Interpreting the data
The lead author of the study told HealthLeaders that the research is significant because it provides a generalizable estimate of mortality for ECMO-supported patients with COVID-19, and the estimate is similar to the reported mortality in other major studies of ECMO support for ARDS patients.
“If your center is experienced in providing ECMO support to patients with ARDS you might expect similar results when providing ECMO support to patients with COVID-19-related ARDS,” said Ryan Barbaro, MD, MS, an assistant professor at University of Michigan in Ann Arbor, Michigan.
Organ injury is a key factor for survival of coronavirus patients with ARDS who receive ECMO, he said.
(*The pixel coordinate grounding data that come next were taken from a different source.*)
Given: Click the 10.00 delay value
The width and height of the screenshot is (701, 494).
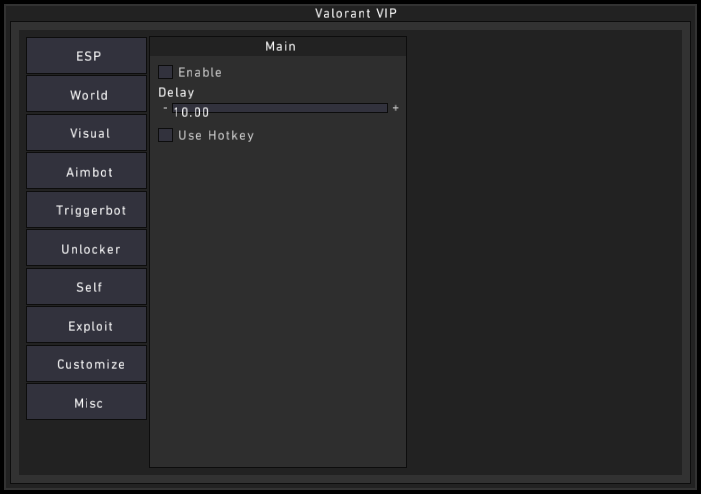Looking at the screenshot, I should [191, 113].
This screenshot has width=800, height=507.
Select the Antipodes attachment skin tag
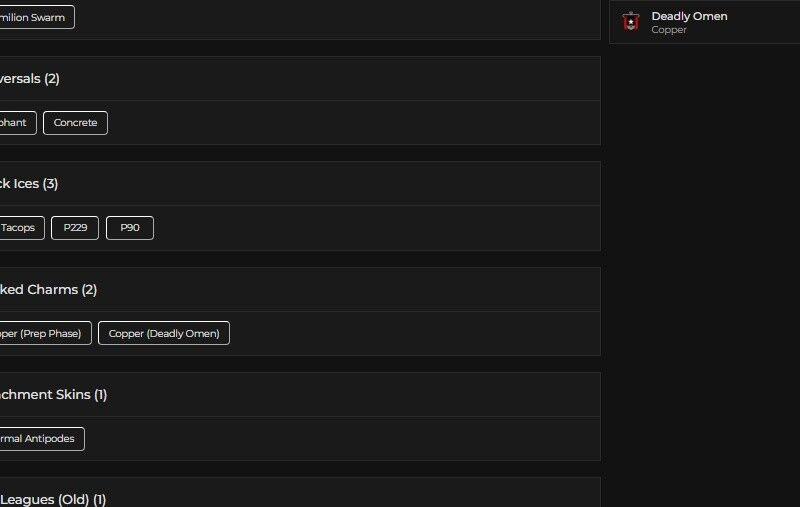pos(38,439)
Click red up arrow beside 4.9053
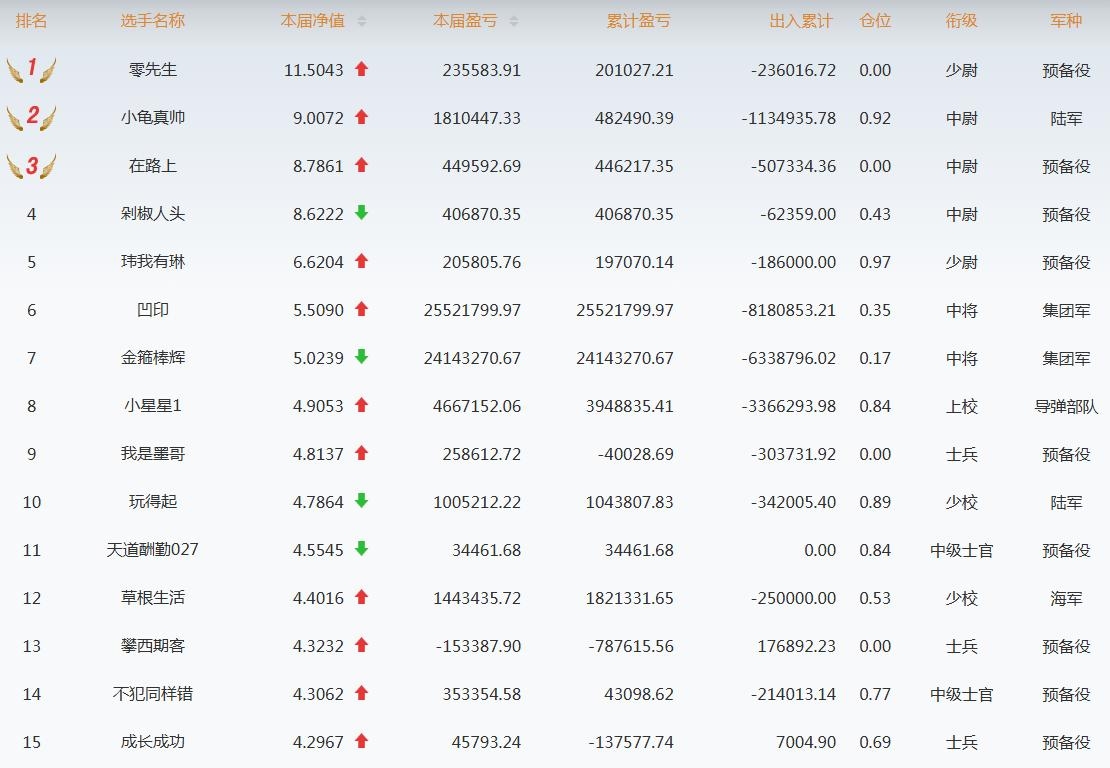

“We found that patients had a higher risk of dying if they had worse lung disease, required circulatory support, had kidney injury, or experienced a cardiac arrest. Our study did not answer when is the best time to initiate ECMO support for patients with COVID-19. However, it does suggest that patients who initiated ECMO support with less organ injury had less risk of dying.”
Barbaro speculated that ECMO can be an effective treatment for coronavirus patients with ARDS because the technology avoids lung damage associated with mechanical ventilation and effectively oxygenates a patient’s blood.
“The World Health Organization recommends doctors consider ECMO support in patients who have failed lung protective ventilation. In theory, ECMO benefits patients because it avoids the accumulation of injury caused by high ventilator pressures or caused by the inability to provide enough oxygen to the patient. In these cases, ECMO support can do the work of the lung outside of the body—this is analogous to how dialysis can do the work of the kidney outside of the body.”
Christopher Cheney is the senior clinical care editor at HealthLeaders.